Sul fronte occidentale, torna a farsi sentire Donald Trump, che in un’intervista a Fox News ha ribadito la sua convinzione di poter riportare Mosca al tavolo delle trattative. “Credo che Putin sia pronto a chiudere questo capitolo — ha affermato l’ex presidente e candidato repubblicano alla Casa Bianca — e sono disposto a imporre nuove sanzioni se la Russia non accetterà un accordo. La sua economia è in difficoltà, i prezzi del petrolio sono bassi. Ma ho un ottimo rapporto personale con lui, penso che potremo trovare una via d’uscita. È tempo di incontrarci.”

Il tono conciliante si scontra, però, con la realtà cruda del conflitto. Nelle stesse ore in cui Mosca si dichiarava teoricamente aperta al dialogo, le forze armate russe hanno continuato a colpire obiettivi civili in diverse città ucraine.

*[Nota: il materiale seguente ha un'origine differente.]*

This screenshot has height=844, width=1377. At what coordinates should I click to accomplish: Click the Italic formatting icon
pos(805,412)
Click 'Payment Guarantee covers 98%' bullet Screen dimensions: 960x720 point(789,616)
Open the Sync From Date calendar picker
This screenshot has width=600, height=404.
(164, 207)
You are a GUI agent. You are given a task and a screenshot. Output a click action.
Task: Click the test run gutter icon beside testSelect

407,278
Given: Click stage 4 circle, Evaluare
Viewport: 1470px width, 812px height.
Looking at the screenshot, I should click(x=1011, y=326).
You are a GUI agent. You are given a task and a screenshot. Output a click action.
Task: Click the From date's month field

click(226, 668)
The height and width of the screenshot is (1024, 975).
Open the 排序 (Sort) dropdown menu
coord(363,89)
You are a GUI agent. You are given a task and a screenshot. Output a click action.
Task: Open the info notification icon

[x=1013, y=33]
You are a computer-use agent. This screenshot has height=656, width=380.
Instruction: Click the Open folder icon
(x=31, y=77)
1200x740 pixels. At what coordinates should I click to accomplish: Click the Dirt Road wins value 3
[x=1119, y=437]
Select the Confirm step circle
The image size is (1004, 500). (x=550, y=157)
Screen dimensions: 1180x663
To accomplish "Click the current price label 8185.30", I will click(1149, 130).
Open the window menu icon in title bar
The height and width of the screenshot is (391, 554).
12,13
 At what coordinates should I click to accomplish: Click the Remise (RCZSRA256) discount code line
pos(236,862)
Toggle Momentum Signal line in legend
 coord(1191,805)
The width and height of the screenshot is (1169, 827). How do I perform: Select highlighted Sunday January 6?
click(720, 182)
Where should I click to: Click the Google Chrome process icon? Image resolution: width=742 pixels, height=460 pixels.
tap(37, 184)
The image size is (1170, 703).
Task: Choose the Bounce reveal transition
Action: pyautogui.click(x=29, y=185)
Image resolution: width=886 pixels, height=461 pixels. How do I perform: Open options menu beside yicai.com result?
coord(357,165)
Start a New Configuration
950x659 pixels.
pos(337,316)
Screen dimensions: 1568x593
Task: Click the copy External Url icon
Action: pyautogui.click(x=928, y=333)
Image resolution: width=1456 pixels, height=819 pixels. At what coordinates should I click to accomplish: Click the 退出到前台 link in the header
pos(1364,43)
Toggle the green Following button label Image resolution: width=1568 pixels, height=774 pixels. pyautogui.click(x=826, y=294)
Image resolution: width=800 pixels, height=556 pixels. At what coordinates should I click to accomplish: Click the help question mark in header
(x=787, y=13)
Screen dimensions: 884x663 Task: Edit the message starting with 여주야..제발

Missili e droni hanno seminato distruzione su abitazioni e infrastrutture, causando vittime tra la popolazione inerme. Le autorità ucraine denunciano l’ennesima escalation e parlano apertamente di “crimini di guerra”.

Il paradosso è evidente: mentre si affaccia l’ipotesi di una trattativa, la guerra prosegue con la sua scia di sangue e devastazione. La comunità internazionale resta in bilico tra il tentativo di mediazione e il sostegno militare a Kyiv, mentre la pace sembra ancora un obiettivo lontano, ma forse non irraggiungibile.

Nel frattempo, il fronte interno russo è attraversato da tensioni economiche crescenti. Le sanzioni occidentali, unite al calo delle entrate petrolifere, stanno mettendo a dura prova la tenuta del sistema. Anche questo potrebbe spingere il Cremlino a considerare con maggiore attenzione l’ipotesi di un negoziato, sebbene restino molte le incognite sul reale margine di manovra concesso al presidente ucraino, che più volte ha escluso un dialogo diretto con Putin finché l’invasione non sarà terminata.


Se e quando un vertice Putin-Zelensky potrà davvero avere luogo, resta tutto da vedere. Per ora, sullo sfondo di parole concilianti, continua il rumore delle armi. E l’Europa, spettatrice coinvolta, aspetta segnali più concreti per poter sperare in un domani di pace.